THE Taoiseach has consistently refused to answer any questions about his role in Mr Callinan’s resignation, and expresses disbelief that anybody would suggest that he had canned the Commissioner. He acknowledges that he spoke to the Attorney General Máire Whelan on the day before Mr Callinan quit, and that on foot of that conversation Mr Purcell was packed off to the commissioner to have a word in his ear.
But the Taoiseach refuses to reveal what Ms Whelan said to him, what he said subsequently to Mr Purcell or what message he wanted conveyed to the Commissioner. Paddy might want to know what the story is in relation to one of the most devastating clashes between government and Garda in the history of the State but for the moment, it seems, Paddy can whistle for it.
In his bid to avoid accounta- bility on this issue, the Taoiseach had a lucky break last week when the Fennelly Commission – set up after Callinan’s resignation to look at what happened and at the wider issue of unlawfully taped Garda interviews – let it be known that it would not now finish its work this year, as it had been asked to do. We’ll now hear from it some time in 2015.
The existence of the Commission has been vital to the Taoiseach’s continued refusal to speak on this issue.
Mr Kenny could have answered all of our questions on this issue in March when they arose, and not put a retired Supreme Court judge to the trouble of conducting an investigation.
But now, of course, that the judge is hard at work trying to establish the truth, the Taoiseach couldn’t possibly provide some facts lest telling the truth affect Mr Fennelly’s vital work.
Readers of a less generous disposition might well conclude from all of this that the Taoiseach is a bit of a cynic, refusing to answer questions about vital matters of justice in which he was intimately involved while laying into Gerry Adams for refusing to answer questions about vital matters of justice in which he was intimately involved.
The saga of Martin Callinan’s resignation is one of several controversies this year.
OTHERS include the alleged (though not proven) bugging of the Garda Síochána Ombudsman Commission, revelations by whistleblowers over penalty points, and the resignation of justice minister Alan Shatter, which have severely damaged morale in An Garda Síochána and dented public confidence in the force.
The findings of last week’s Garda Inspectorate report, which cast a harsh and uncomfortable light on Garda dysfunction, cannot be divorced from the kind of political manoeuvrings at the force’s highest levels that we have seen this year, and in years gone by.

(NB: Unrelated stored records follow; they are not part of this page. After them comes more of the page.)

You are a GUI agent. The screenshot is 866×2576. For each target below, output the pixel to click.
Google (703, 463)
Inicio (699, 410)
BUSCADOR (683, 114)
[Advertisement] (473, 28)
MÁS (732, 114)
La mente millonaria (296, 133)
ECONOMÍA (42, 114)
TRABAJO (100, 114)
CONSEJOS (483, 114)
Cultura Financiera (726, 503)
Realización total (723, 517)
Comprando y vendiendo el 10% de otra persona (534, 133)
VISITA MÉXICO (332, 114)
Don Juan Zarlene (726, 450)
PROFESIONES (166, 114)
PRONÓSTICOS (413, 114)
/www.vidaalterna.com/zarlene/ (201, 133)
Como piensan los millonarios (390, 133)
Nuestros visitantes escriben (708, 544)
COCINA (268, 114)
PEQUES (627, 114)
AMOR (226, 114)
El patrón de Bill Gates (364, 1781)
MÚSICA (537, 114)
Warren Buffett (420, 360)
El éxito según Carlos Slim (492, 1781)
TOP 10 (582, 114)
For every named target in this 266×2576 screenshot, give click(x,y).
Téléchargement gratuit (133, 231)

The revelations in the report about the massaging of crime figures, the refusal by individual officers to take domestic violence seriously, the chaotic system of fingerprinting, detectives not trained in detective work, and inexperienced officers leading investigations into serious crime, as well as a host of other findings, cannot be put down solely to a lack of resources, although in many areas the force suffers from that problem too.
The laziness, apathy and bad attitude of individual officers which came across so strongly in the report are down to poor leadership.
With some exceptions, but not nearly enough, entry-level gardaí are led badly by sergeants, who in turn have to deal with apathetic inspectors, who themselves are receiving no proper guidance from superintendents.
That lax attitude about the rule and practice of law goes all the way up to the top and into cabinet, where ministers for justice reveal confidential information about political opponents on live television, and taoisigh sack commissioners and refuse to say why.
An Garda Síochána has always been a bit of a of a political football. Whether it was the local councillor asking an over-eager guard whether he’d like a ‘pint or a transfer’ when he came to take the names of afterhours drinkers, or huge numbers of badly trained officers being forced upon the public as part of grandiose election promises, the force has always suffered from a lack of proper boundaries between politicians and police.
The mysterious chain of events in which Enda Kenny met the Attorney General and then sent a flunkey around to the commissioner’s house to act as a political executioner is exactly the kind of dysfunction at the top that inevitably leads to the kind of dysfunction at the bottom we read about in the Inspectorate Report last week. The Taoiseach doesn’t seem to get that. Paddy would like to know why.